As stated earlier, the idea of foreign monopolies within China continuing “business as usual” is changing. People, government and
Chinese enterprises are looking to promote their own technology and innovation to provide their own solutions – or “domestic
purchase.” Over the years, the government has provided significant financial and political support to promote domestic technology
in the forms of reduction of tax, free usage of land, and budget investments in “core, high-tech and fundamental” projects. Much of
the software development is based on open source platforms and customers are also willing to experiment with alternatives to
commercial software such as Linux, Hadoop and OpenStack.
Out with the Old – In with the New…. Thinking
While there is no government mandate on IT purchases of foreign
hardware and software, the Chinese government has expressed
an ambition to replace all of its deployment of Microsoft’s
operating system into domestic OS by 2020 – and the private
sector is taking notice.
There has been a very popular word in the media, “De-IOE”,
which stands for “eliminating IBM, Oracle and EMC”. This
movement was started as an ambitious experiment by the CTO of
Alibaba in 2008 with the eventual goal of not using IBM
minicomputers, Oracle Databases and EMC storage. Alibaba experimented with computer clusters of low cost x86 servers instead of
supercomputers, which was the first Chinese internet enterprise to fulfill “De-IOE”. The result was an inexpensive cloud platform
which was faster than Yahoo at the time.
Alibaba’s “De-IOE” movement milestones were reached in May 2013 when they pulled the plug on their last IBM server, and two
months later when their advertising department abandoned its Oracle database. The rest of the company’s databases are scheduled
to switch to a homegrown system replacing Oracle’s by 2015.
Much of hype around “De-IOE” comes from the media, however, there has been a significant shift for brand preferences following
Alibaba’s success. Just in the past few months, China Mobile (the largest mobile operator in the world), has decided not to purchase
any foreign branded IT security hardware. Other notable industries are government agencies, healthcare, education,
telecommunications, large financials, energy, transportation and other state owned enterprises, representing over 50% of the
enterprise buying power in China. Among the corporate victims, IBM’s server business suffered the most, dropping from 40% market
share to 30%, and Oracle’s market share has remained flat.
IBM & EMC – Standouts in the Crowd due to Localization and Partnerships
One would expect EMC to suffer as well in China, as its hardware is relatively replaceable by other storage and backup alternatives.
It turned out EMC managed to keep up both market leadership as well as revenue. Its high-end storage revenue has grown from
$70M to $130M in the past two years (2013, IDC). The success of EMC’s China strategy is its localization strategy. It has formed
strategic partnerships with many domestic partners including Lenovo and Digital China, letting local OEM sell or resell EMC
technologies under domestic brand.
IBM on the other hand, is even more aggressive with its China strategy than many other foreign vendors. IBM sold aits x86 server
business to Lenovo and licensed Power8 processing intellectual property to a Chinese start up, allowing processors to be built for the
Chinese server and storage market. In terms of software, IBM now shares Informix code with a Chinese software house who
modifies it to conform to Chinese government standards. In turn China will be building all future database projects using Informix.

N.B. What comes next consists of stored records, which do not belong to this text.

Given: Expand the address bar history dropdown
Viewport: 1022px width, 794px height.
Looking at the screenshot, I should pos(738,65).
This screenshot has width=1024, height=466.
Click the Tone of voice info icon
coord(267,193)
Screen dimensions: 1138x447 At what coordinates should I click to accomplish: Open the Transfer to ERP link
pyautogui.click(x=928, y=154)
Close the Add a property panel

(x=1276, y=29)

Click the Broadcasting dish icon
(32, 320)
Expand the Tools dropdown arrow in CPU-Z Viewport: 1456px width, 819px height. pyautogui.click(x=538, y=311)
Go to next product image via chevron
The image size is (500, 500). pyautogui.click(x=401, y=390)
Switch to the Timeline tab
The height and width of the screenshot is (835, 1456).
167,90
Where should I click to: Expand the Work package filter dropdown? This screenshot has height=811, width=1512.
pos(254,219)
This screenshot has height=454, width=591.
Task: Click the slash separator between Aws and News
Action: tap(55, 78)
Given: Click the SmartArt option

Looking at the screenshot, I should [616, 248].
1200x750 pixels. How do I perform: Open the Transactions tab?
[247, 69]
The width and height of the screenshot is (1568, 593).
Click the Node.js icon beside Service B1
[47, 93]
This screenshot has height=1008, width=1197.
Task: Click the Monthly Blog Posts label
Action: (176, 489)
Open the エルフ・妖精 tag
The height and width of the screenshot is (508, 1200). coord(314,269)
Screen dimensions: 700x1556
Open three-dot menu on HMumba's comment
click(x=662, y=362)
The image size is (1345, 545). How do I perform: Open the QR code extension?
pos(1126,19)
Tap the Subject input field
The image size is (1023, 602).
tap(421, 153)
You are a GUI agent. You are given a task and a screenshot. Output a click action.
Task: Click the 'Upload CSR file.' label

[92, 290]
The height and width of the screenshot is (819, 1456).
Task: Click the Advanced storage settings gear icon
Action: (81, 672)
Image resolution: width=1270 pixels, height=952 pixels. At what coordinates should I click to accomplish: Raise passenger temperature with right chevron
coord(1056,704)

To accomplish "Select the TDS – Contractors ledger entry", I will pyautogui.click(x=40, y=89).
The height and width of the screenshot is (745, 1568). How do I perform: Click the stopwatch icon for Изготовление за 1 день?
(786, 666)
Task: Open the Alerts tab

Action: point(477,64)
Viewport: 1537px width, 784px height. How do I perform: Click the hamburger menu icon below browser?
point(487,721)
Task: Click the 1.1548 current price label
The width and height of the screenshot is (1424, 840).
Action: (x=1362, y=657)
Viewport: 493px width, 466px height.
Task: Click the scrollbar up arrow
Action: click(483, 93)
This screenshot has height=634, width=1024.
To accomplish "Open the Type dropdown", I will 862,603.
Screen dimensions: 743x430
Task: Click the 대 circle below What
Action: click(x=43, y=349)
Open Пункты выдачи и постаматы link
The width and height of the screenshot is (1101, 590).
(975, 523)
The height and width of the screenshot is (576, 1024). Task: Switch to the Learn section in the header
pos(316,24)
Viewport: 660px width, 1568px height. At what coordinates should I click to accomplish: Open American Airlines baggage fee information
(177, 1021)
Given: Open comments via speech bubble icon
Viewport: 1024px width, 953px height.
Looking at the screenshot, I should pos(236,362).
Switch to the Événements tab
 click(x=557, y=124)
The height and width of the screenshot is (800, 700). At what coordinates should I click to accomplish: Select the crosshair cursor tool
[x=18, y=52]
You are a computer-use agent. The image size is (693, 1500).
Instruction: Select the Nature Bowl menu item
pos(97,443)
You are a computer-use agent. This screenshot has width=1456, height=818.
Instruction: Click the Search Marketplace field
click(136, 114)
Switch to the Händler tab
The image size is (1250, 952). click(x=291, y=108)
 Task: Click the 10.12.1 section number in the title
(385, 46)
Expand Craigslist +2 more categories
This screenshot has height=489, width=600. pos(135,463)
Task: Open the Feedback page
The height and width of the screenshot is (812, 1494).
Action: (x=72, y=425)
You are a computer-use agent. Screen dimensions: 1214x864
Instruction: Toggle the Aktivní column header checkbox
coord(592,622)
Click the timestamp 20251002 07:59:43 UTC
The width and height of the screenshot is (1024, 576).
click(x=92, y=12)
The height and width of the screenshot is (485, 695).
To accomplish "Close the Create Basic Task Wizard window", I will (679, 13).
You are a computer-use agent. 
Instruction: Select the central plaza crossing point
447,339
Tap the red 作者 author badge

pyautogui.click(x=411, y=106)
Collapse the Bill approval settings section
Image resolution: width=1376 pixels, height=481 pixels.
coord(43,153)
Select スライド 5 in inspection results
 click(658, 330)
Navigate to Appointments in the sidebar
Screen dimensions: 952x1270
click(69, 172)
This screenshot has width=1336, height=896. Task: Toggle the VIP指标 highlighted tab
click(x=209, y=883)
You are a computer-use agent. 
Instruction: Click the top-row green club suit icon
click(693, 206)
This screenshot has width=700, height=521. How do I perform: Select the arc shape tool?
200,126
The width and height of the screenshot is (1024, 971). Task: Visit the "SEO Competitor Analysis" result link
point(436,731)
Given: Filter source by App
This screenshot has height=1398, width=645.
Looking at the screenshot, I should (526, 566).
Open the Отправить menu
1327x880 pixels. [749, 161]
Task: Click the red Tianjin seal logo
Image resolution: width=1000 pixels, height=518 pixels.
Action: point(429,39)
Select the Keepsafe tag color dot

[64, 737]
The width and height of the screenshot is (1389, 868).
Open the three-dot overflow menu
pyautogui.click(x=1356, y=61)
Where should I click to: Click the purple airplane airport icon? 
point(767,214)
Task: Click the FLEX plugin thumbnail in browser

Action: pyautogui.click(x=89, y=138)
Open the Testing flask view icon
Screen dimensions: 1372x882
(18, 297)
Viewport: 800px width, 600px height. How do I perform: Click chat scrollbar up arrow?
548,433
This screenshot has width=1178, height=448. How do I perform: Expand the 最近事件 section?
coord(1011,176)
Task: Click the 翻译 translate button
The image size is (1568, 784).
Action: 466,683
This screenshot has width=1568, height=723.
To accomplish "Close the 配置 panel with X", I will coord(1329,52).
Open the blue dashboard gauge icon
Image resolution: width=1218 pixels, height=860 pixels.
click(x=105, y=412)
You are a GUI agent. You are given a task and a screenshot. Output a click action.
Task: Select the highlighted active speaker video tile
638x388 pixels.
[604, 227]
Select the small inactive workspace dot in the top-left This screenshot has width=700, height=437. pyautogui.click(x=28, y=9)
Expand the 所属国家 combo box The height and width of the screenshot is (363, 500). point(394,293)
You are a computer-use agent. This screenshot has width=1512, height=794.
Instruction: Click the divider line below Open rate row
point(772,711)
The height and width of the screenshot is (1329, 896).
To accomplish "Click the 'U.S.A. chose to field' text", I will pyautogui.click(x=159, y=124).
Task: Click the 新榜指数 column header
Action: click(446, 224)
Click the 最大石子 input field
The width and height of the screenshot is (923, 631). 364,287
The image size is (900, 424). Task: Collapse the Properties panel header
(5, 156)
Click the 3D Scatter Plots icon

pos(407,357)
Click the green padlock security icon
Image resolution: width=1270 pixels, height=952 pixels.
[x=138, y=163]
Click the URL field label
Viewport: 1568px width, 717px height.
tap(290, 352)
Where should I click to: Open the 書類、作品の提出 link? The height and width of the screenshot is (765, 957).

These development deals have allowed IBM to book tens of millions of dollars of new business from Bank of China and also
successfully sold a set of mainframes to ICBC, the leading bank in China, all in the past quarter.
Re-Innovate Succeed in China!
If EMC and IBM can do it in China, so can other MNCs. One of the key success factors is to forge partnerships with domestic
companies, ensure that we have solid plans to build hardware and software in China, and embrace the open environment that the
Chinese culture has embraced. Adopting a new mindset and behaviors may not be easy, or quick – but it is something that we can do
in order to take advantage of the Chinese mindset of “domestic purchase” and not be categorized in the “De-IOE” movement.